▸ Available data:
┏━━

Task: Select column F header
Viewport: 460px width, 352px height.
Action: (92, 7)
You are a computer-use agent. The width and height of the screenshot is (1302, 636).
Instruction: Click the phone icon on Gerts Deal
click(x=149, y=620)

┗━━
┏━━

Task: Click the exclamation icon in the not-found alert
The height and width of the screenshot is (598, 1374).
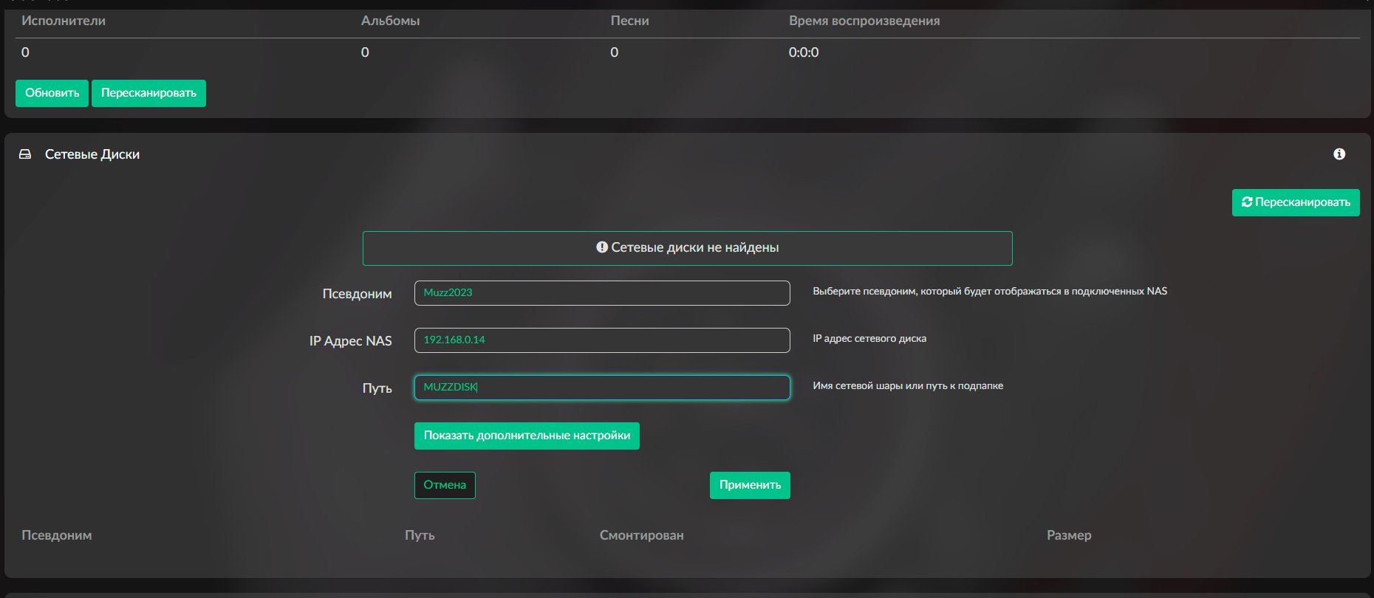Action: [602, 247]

┗━━

▸ Work to complete: Copy each line of the records that has "Task" in it.

▸ Problem solution:
Task: Select column F header
Task: Click the exclamation icon in the not-found alert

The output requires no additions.